2017-01-18 Thread Dan Liew
Hi All,

For those using KLEE right now there are two important build system changes.

## Testing target names

Testing target names have changed

For the autoconf build system

* the `check` target has been renamed `systemtests`
* A new `check` target has been added that runs both the `systemtests`
and `unittests` targets.

## New Build system

KLEE has a new CMake build system. It's been in master for a while now
but documentation for building with it has just landed at
http://klee.github.io/build-llvm34/

Using CMake gives a few new nice features like:

* Building with Ninja (super fast incremental builds :))
* Easier interaction with an IDE by using a CMake IDE generator (e.g.
`-G "Eclipse CD4 - Ninja"`)
* Build no longer dependent on LLVM source tree. The build should
build against an installed LLVM without problems.
* When testing if the `FileCheck` and `not` tools are not available
the build system will download the sources and build them as part of
KLEE's build so testing can be done.
* Building the runtime is now decoupled from the main build by
invoking a separate build system that builds the runtime. This avoids
problems we had in the past where compiler flags for the host compiler
ended up being used with the bitcode compiler.
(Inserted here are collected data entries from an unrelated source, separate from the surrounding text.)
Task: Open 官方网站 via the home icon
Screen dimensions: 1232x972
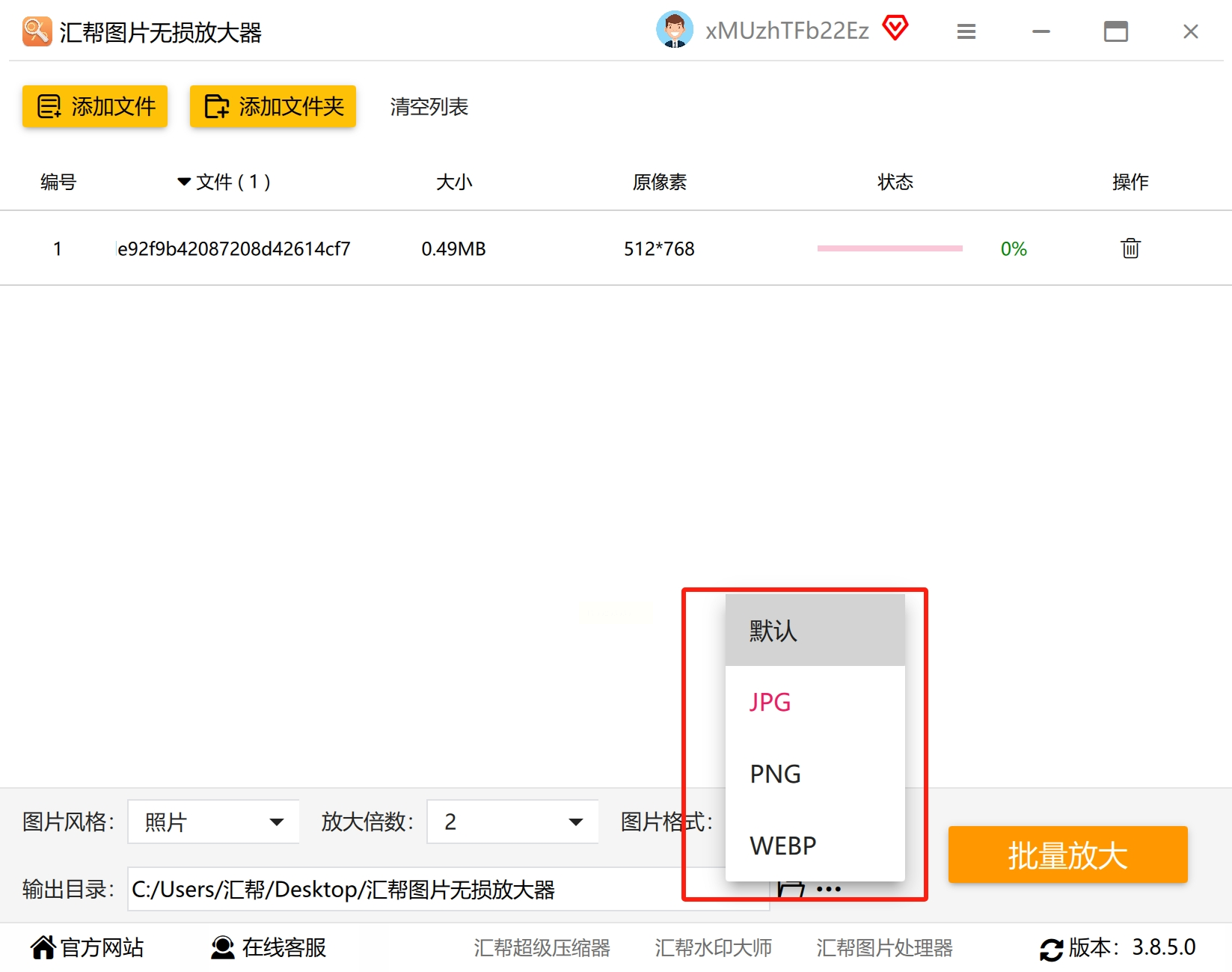Action: pyautogui.click(x=43, y=947)
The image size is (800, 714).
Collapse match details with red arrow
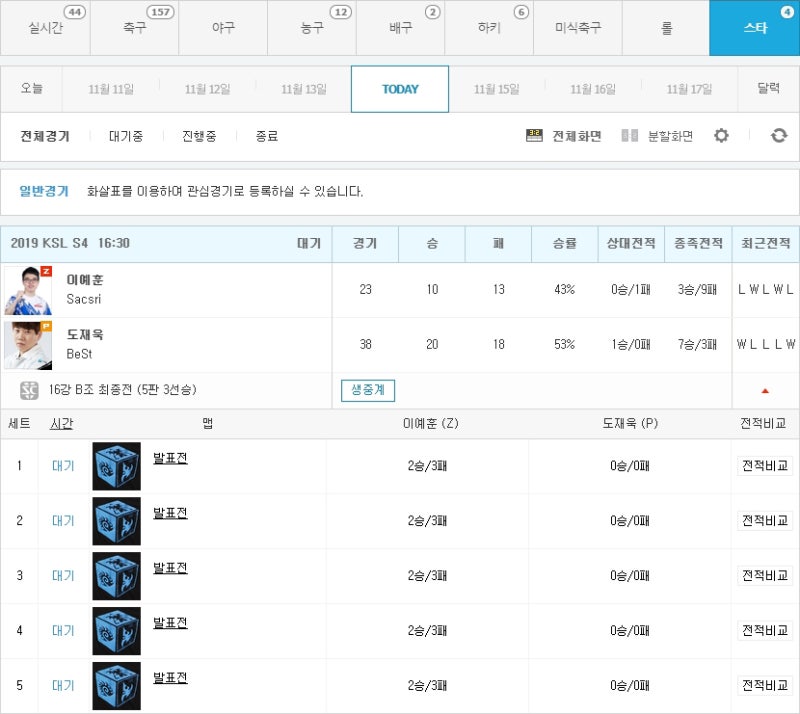[x=765, y=391]
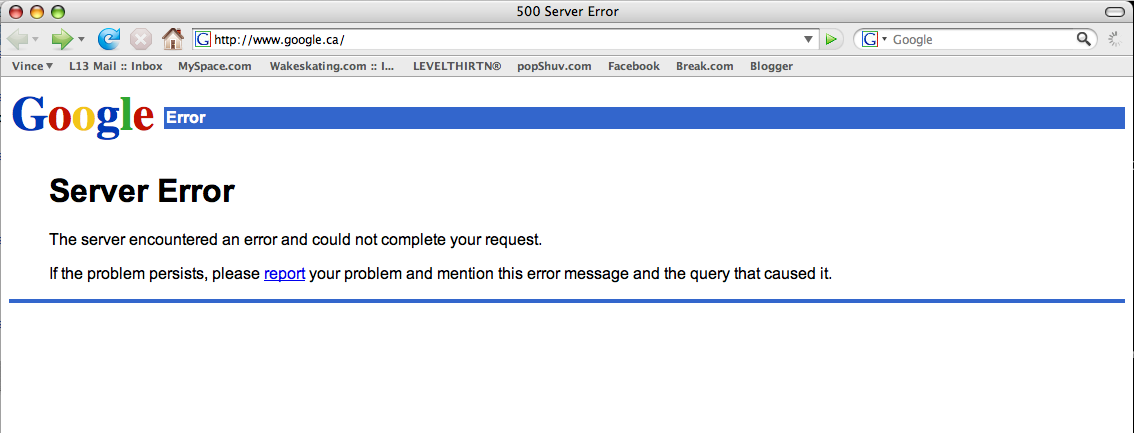The height and width of the screenshot is (433, 1134).
Task: Click the green Go button beside address bar
Action: (x=831, y=40)
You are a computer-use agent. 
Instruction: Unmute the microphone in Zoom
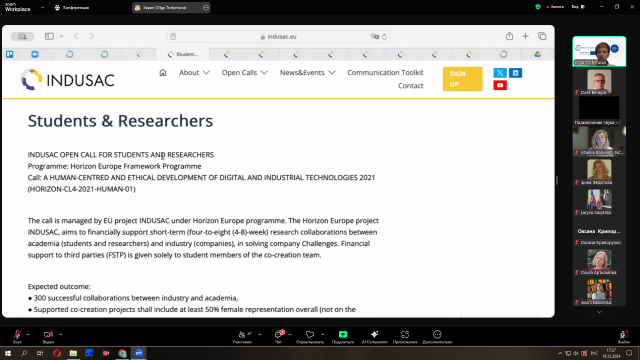17,337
The new build system also supports building against LLVM 2.9 although
this is not documented because I want to move people away from using
that version of LLVM.

You are advised to switch to the new build system when possible
because the old build system will be deprecated (eventually) and
eventually removed.

If you hit bugs in the build system please report them on KLEE's issue tracker.

Thanks,
Dan.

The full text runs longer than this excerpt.